BIMB shares lead losses among banking stocks

PETALING JAYA: Shares in BIMB Holdings Bhd declined, leading losses among banking stocks on fresh worries about financial firms’ exposure to troubled oil and gas (O&G) companies with debt problems.
A market observer said the recent missed payments by Perisai Petroleum Teknologi Bhd and Alam Maritim Resources Bhd may have sparked fears that Practice Note 17 company TH Heavy Engineering Bhd (THHE) could soon follow suit.
“There is market fear that THHE, which has debt in excess of RM300mil, may be next to be unable to meet its debt obligation,” a dealer said.
BIMB’s share price fell 12 sen, extending its losses for the fourth day in a row, to close at RM4.29.

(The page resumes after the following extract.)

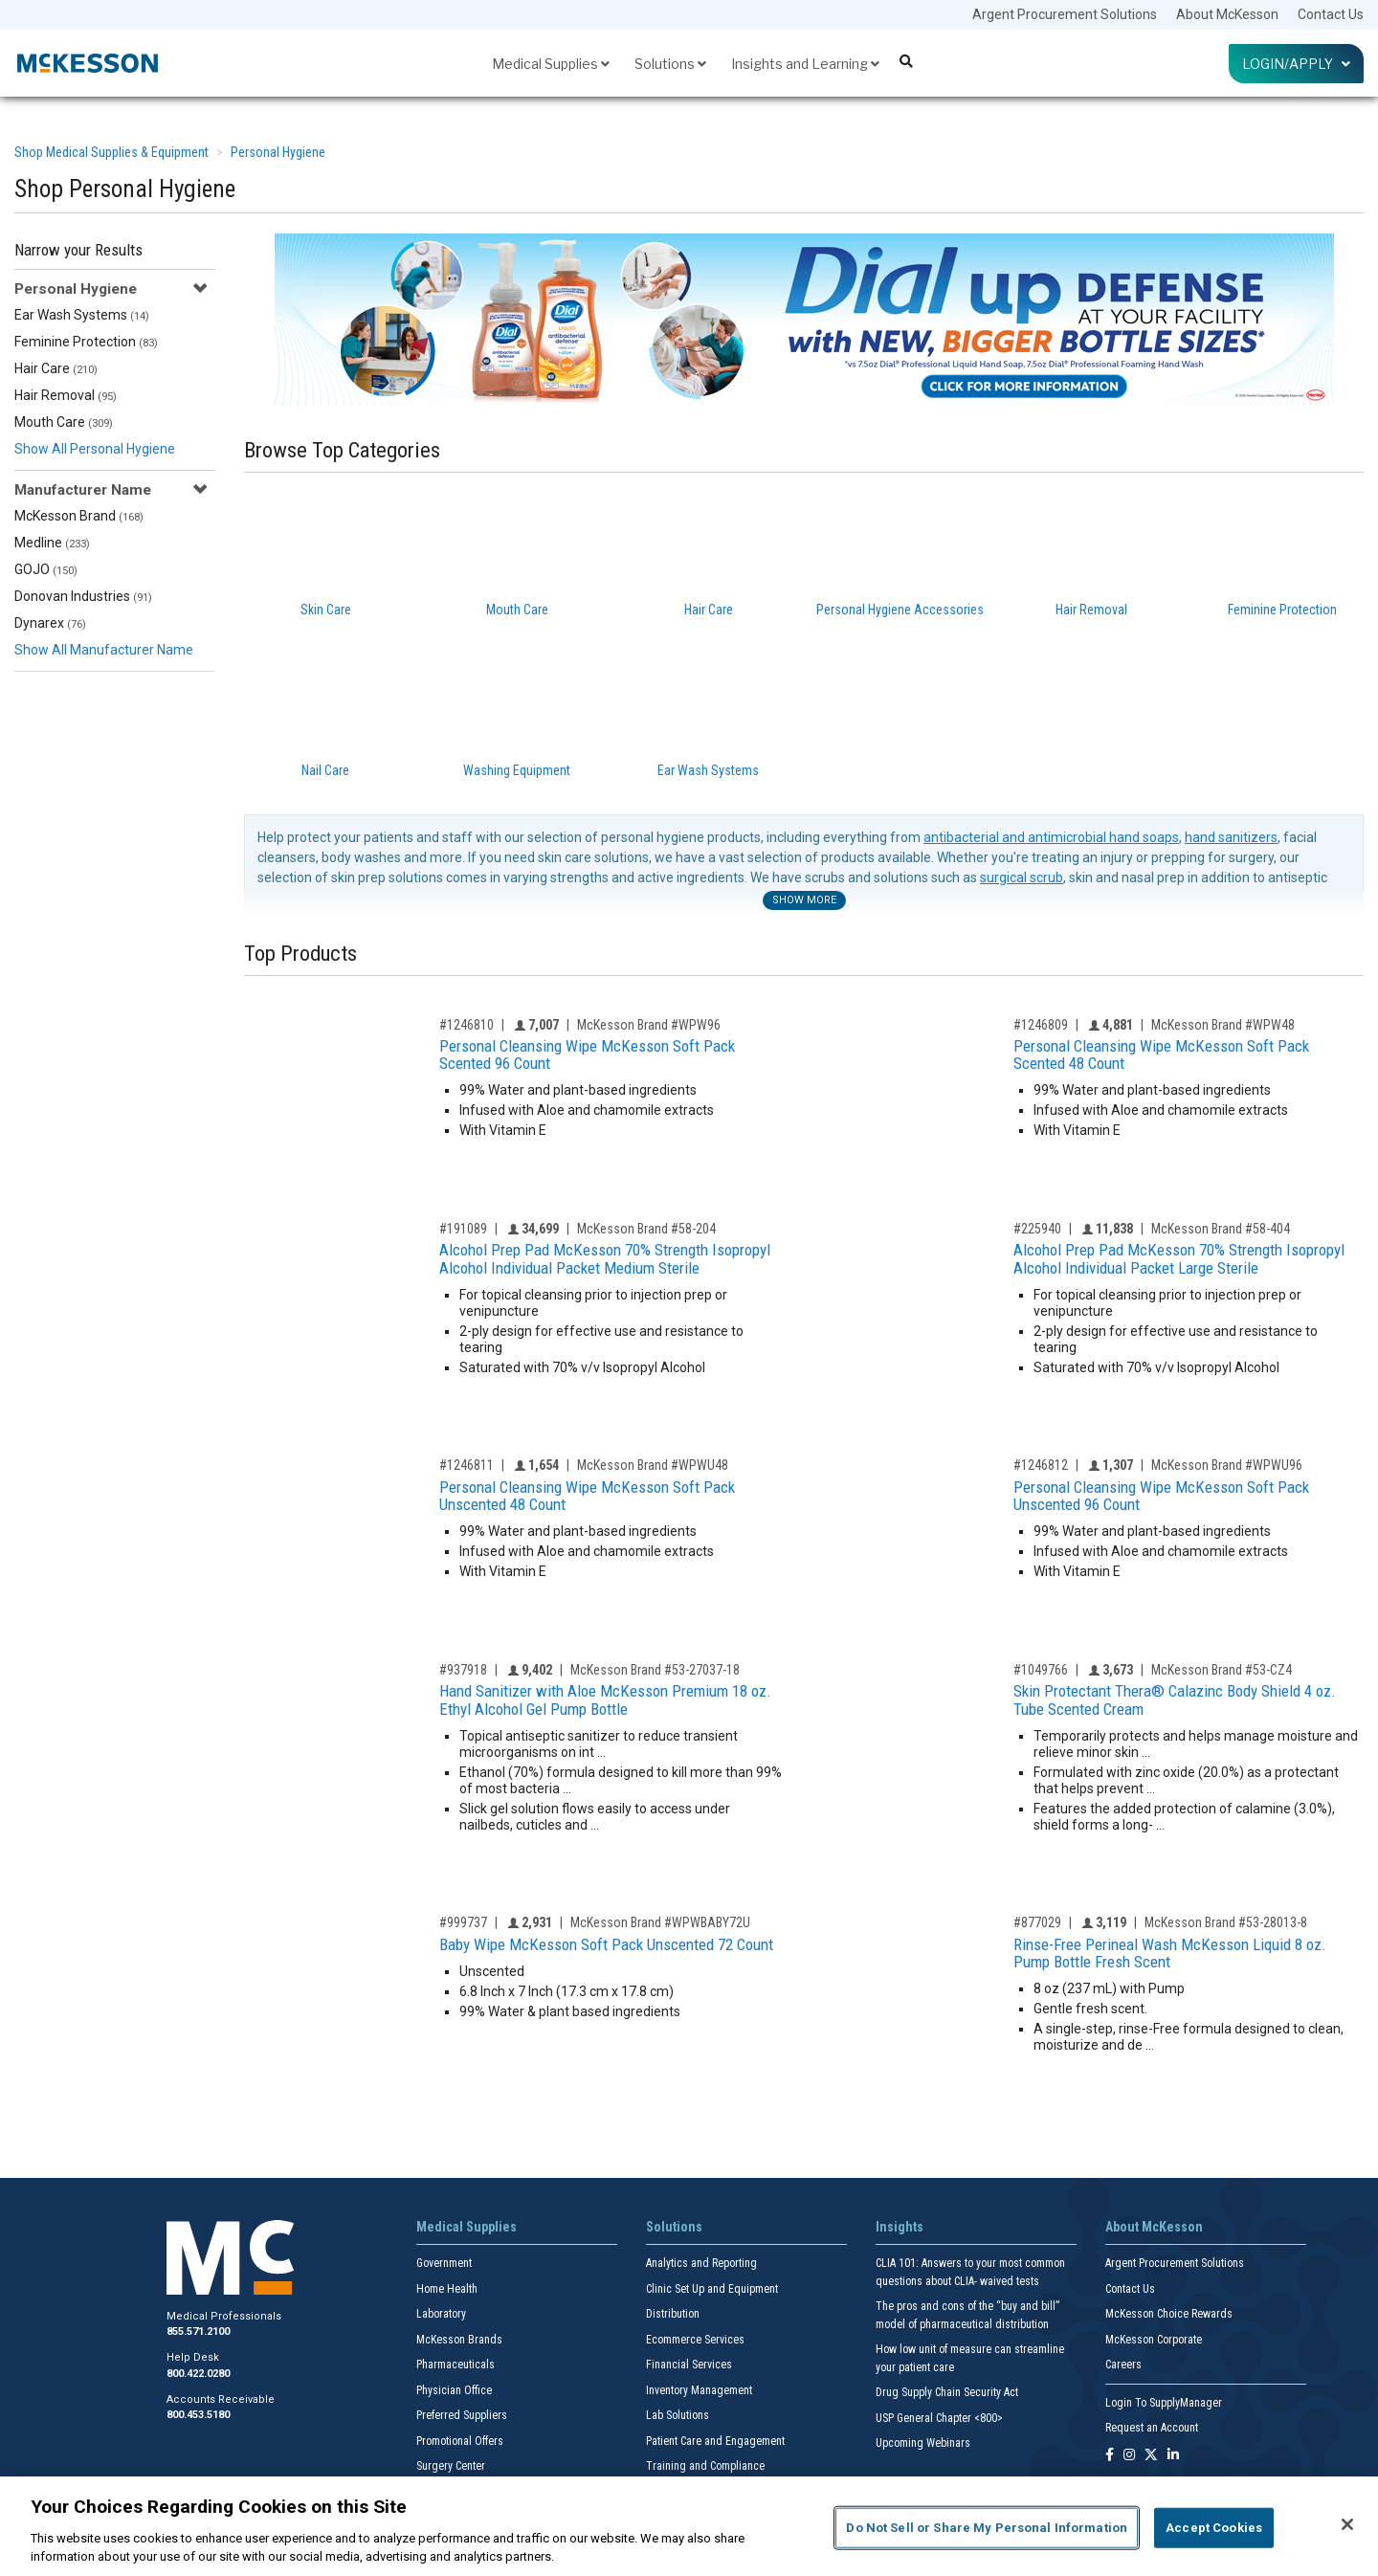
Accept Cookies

THHE and BIMB share a common substantial shareholder in Lembaga Tabung Haji, which has 29.81% and 51.98% stakes in the two companies. respectively.
As at Dec 31, 2016, THHE’s current liabilities stood at RM319.41mil, arising mainly from borrowings.
However, a source said that BIMB, which wholly owns Bank Islam (M) Bhd, had minimal exposure to THHE.
CIMB Research, in a note on the banking sector yesterday, maintained its neutral outlook on the industry.
The firm, however, was positive on BIMB, calling it “the only bank in Malaysia” that would benefit from the implementation of the Employees Provident Fund’s Simpanan Shariah scheme.
The report also highlighted the impact of debt problems faced by smaller O&G players on local banks.
Alam Maritim recently missed a sukuk principal payment of RM30mil that was due on July 6. CIMB Research pointed out that the company was the second O&G firm in Malaysia to show difficulties in servicing its debt.
“Perisai defaulted on its bond repayment on Oct 16. While the sukuk holders could be partly non-bank financial institutions, the non-repayment of the sukuk could trigger the classification of banks’ lending to Alam Maritim, even if the company is still paying these loans promptly.”
Based on its observation, CIMB Research said the default by Perisai did not have any material impact on banks’ earnings.
“The biggest impact that banks have suffered so far for their exposure to O&G companies was the RM452mil impairment losses incurred by two banks for their exposure to Swiber bonds in Singapore in the second quarter of 2016.”
CIMB Research said the potential impairment loss/provision for exposure to Alam Maritim would be negative for banks, but added that the impact would not be significant.
“Despite the potential rate hike in 2018, we remain neutral on banks, due to the negative impact from the adoption of (accounting standard) MFRS 9, weaker net profit growth in 2018 and unattractive valuations.
“The upside risks to our call are better-than-expected loan and fee income growth, while the key downside risk is a spike in impaired loans,” it said.